> DATA ENTRIES:
☆ ☆ ☆ ☆ ☆

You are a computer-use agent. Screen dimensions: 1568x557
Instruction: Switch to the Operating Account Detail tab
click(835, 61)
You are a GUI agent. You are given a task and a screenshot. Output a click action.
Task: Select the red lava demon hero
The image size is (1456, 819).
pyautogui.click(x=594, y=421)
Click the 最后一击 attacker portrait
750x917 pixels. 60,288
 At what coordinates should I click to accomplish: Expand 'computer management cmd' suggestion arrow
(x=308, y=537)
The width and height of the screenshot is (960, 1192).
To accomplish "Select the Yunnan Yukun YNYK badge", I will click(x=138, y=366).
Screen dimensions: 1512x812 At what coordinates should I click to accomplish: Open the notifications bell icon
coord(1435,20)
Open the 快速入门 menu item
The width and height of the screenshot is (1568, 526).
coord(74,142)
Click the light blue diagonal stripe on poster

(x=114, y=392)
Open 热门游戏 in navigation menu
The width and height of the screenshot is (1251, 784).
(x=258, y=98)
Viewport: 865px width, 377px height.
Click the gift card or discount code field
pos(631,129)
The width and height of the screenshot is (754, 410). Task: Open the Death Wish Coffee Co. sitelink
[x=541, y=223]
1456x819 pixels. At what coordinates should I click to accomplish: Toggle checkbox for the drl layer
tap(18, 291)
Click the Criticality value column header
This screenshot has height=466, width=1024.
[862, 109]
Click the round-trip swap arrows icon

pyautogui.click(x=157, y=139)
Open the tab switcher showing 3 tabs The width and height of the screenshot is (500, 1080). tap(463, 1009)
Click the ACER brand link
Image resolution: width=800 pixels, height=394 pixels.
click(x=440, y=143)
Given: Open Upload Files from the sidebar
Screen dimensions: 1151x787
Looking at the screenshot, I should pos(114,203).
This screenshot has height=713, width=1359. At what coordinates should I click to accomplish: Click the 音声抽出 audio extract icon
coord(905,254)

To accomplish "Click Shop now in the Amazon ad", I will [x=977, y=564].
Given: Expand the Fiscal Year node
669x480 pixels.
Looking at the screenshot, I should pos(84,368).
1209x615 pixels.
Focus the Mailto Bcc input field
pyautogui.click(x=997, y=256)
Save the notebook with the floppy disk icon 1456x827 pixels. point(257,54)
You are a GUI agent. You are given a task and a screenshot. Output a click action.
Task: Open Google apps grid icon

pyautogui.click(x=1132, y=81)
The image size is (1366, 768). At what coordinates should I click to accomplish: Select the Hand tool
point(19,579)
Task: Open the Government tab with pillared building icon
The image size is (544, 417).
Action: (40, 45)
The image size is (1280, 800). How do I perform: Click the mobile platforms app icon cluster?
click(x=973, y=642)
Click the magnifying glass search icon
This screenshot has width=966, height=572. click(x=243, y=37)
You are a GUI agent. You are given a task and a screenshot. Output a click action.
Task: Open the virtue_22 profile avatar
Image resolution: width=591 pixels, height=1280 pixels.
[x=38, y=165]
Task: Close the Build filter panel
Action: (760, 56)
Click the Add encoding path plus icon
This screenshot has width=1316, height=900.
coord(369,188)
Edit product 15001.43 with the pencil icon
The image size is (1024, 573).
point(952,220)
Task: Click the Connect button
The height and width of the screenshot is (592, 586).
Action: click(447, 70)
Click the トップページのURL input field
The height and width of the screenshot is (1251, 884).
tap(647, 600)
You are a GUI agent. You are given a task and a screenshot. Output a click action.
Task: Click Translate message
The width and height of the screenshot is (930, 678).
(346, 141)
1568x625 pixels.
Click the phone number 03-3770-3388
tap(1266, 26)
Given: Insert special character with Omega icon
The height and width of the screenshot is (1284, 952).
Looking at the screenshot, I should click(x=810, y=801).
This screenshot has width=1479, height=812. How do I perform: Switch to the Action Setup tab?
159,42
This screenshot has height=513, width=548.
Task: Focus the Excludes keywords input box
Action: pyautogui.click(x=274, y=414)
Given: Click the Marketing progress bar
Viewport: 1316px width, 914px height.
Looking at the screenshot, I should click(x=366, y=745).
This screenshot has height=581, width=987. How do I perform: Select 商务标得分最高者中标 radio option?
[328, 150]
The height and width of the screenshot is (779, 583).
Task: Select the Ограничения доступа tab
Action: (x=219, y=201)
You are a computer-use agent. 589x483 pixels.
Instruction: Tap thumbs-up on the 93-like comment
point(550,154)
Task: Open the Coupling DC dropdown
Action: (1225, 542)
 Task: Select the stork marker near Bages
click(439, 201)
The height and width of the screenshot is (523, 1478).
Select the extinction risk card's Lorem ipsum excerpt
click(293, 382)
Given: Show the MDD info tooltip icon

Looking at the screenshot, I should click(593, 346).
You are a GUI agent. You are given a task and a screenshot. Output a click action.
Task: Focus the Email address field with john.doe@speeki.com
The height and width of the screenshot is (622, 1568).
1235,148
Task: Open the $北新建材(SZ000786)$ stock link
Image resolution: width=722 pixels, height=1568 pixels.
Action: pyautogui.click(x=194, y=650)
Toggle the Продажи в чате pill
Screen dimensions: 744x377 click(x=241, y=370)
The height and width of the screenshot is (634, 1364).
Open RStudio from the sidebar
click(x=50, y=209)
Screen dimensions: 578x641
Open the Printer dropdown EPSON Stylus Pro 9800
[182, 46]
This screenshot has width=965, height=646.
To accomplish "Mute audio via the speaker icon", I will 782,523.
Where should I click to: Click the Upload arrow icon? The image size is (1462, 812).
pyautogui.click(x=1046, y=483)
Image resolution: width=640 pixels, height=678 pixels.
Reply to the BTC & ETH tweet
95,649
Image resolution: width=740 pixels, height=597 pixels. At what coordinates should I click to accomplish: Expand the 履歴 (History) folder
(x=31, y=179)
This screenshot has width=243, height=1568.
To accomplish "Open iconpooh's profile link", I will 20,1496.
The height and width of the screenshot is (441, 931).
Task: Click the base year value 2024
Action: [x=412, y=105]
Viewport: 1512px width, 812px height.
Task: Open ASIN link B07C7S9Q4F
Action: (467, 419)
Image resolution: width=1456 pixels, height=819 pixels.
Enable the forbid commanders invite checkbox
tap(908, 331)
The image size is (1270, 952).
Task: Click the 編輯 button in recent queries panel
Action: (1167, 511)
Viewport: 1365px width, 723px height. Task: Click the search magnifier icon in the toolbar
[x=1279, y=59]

☆ ☆ ☆ ☆ ☆

Transcribe verbatim the stretch of data from the line that contains "The width and height of the screenshot is (960, 1192)." through the line that contains "coord(1435,20)", including both of those lines.

> ANSWER FOR THE TASK:
The width and height of the screenshot is (960, 1192).
To accomplish "Select the Yunnan Yukun YNYK badge", I will click(x=138, y=366).
Screen dimensions: 1512x812 At what coordinates should I click to accomplish: Open the notifications bell icon
coord(1435,20)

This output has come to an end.